Aim of the exercise =
Can you update the records below by changing every "screenshot" to "screen image" and leaving everything else as it is? Omit the pictures from your version.

Records for the task =
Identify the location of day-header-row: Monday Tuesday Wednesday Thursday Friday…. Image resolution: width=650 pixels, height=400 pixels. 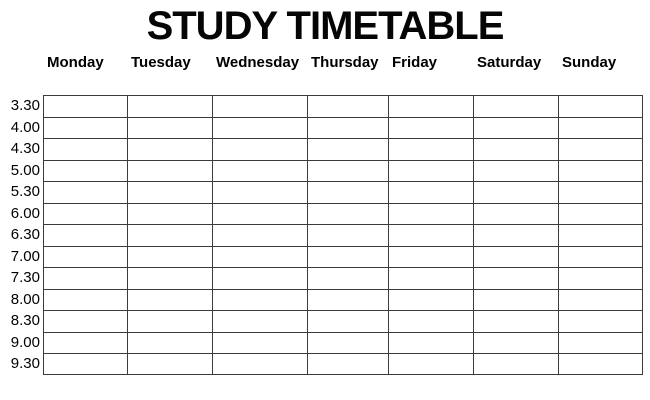
(325, 63).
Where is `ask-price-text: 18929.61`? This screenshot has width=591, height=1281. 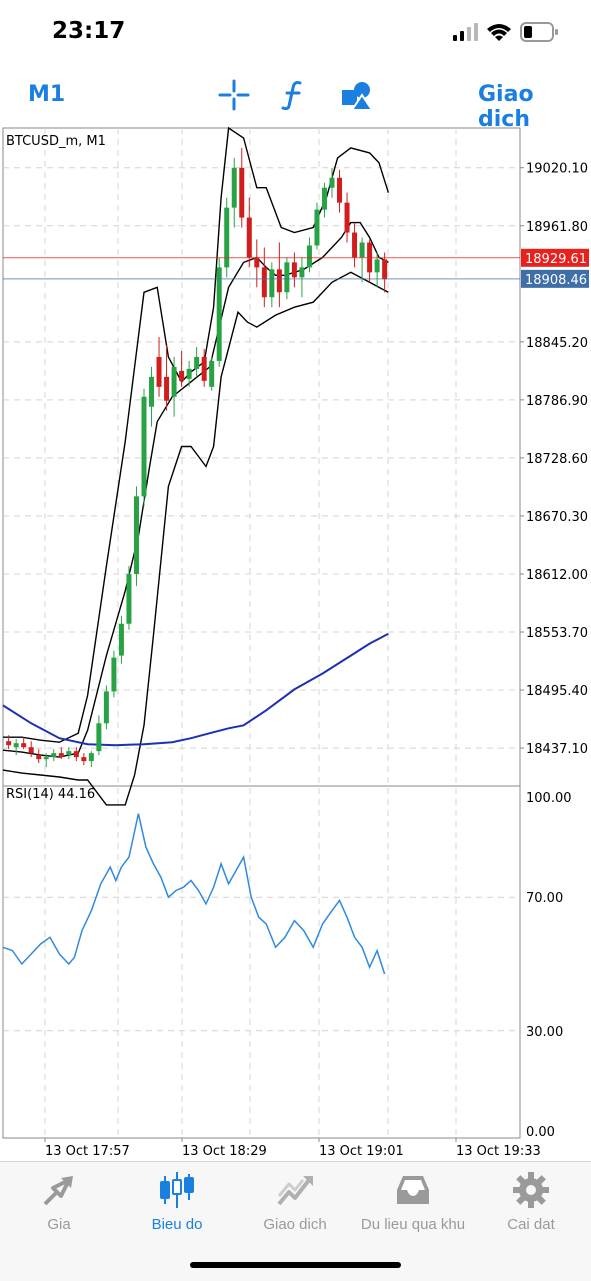
ask-price-text: 18929.61 is located at coordinates (556, 260).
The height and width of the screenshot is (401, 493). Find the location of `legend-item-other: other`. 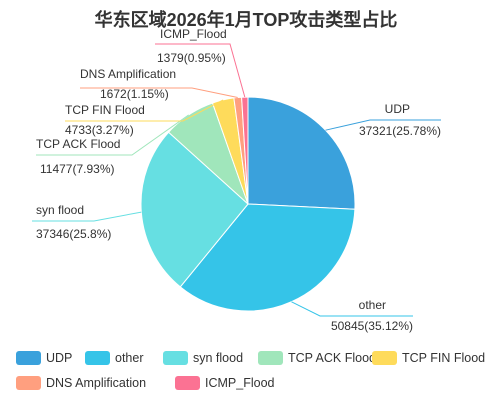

Solution to the problem =
Identify the location of day-header-row: Monday Tuesday Wednesday Thursday Friday…. Image resolution: width=650 pixels, height=400 pixels. 
(325, 63).
Where is `ask-price-text: 18929.61`? This screen image has width=591, height=1281. 
ask-price-text: 18929.61 is located at coordinates (556, 260).
The height and width of the screen image is (401, 493). Find the location of `legend-item-other: other`. 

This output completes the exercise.